New standards for pitot probes are expected to emerge from a working group being founded in the wake of June's fatal loss of an Air France Airbus A330 over the south Atlantic.
Airbus is backing creation of the working group, which is set to begin its activities in the first quarter of 2010, after criticising a proposed revision of certification standards as lacking sufficient rigour.
Investigation of the crash of Air France flight AF447 on 1 June - the latest update to which is due this week - has generated concerns over the performance of pitot tubes under icing conditions.
Pitot tube certification is based on requirements laid out in European technical standard order ETSO C16.
While the European Aviation Safety Agency says it is not "presuming on the potential contribution" of pitot icing to the AF447 accident, it opened a consultation in August on revising ETSO C16 - which was based on decades-old criteria - to align it with the US Federal Aviation Administration's more modern standard TSO C16a.
But Airbus, in its response to the EASA consultation, has expressed "significant concerns" about the adoption of the updated requirements.
It claims that the icing conditions laid out in the USA standard are "not sufficiently conservative" and that icing test requirements are lower than the airframer's own.
Airbus says the standard does not require probes to be tested in ice-crystal or mixed-phase icing, despite their sensitivity to these conditions.
"Such an omission is contrary to the objective of setting a minimum level of performance, particularly as most aircraft fly in such conditions," it says, adding that probes designed and tested only in liquid icing could "require a significant redesign" to meet the stricter criteria.

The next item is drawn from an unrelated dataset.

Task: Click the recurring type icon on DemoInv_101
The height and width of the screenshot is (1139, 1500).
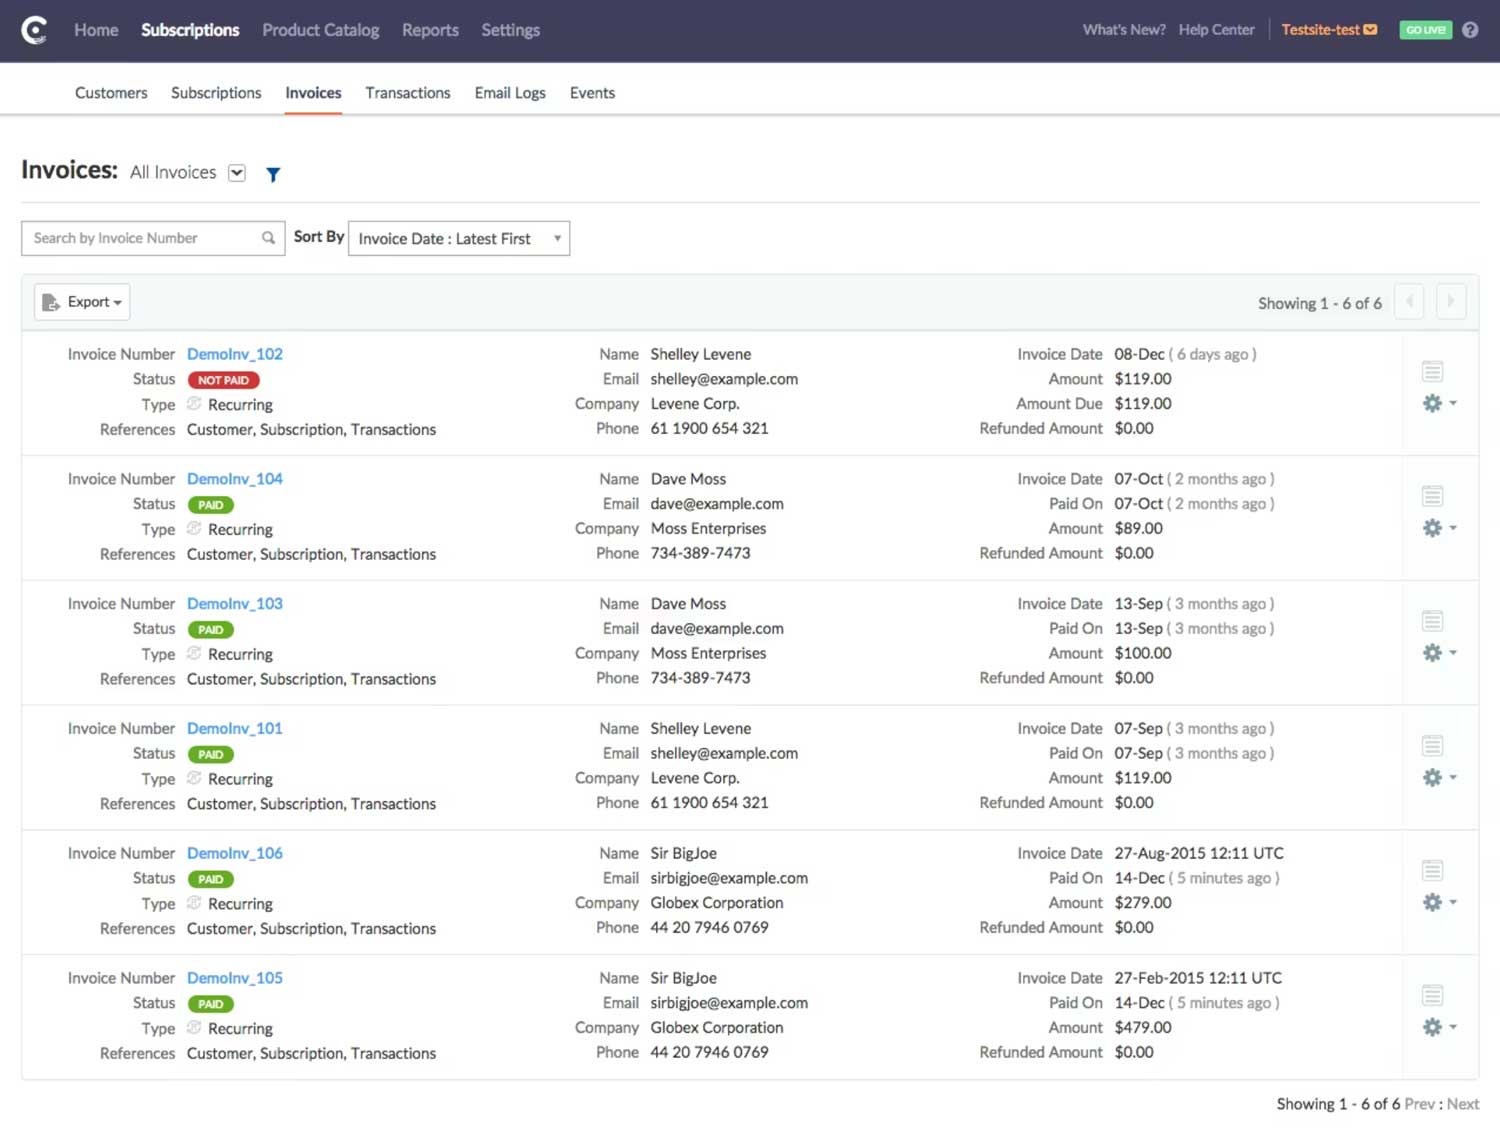Action: 196,778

Airbus also believes that the update should also take installation effects into account, and that probes should be tested at angles of attack up to 15° at least.
It recommends that EASA should dispense with the update in favour of developing new icing requirements through the proposed working group.
EASA says that the update to ETSO C16 is a "first step" that "has to be done" in the interim, but adds: "In the future this ETSO will be upgraded using the outcome of the working group, which will be a new international standard for pitot probes."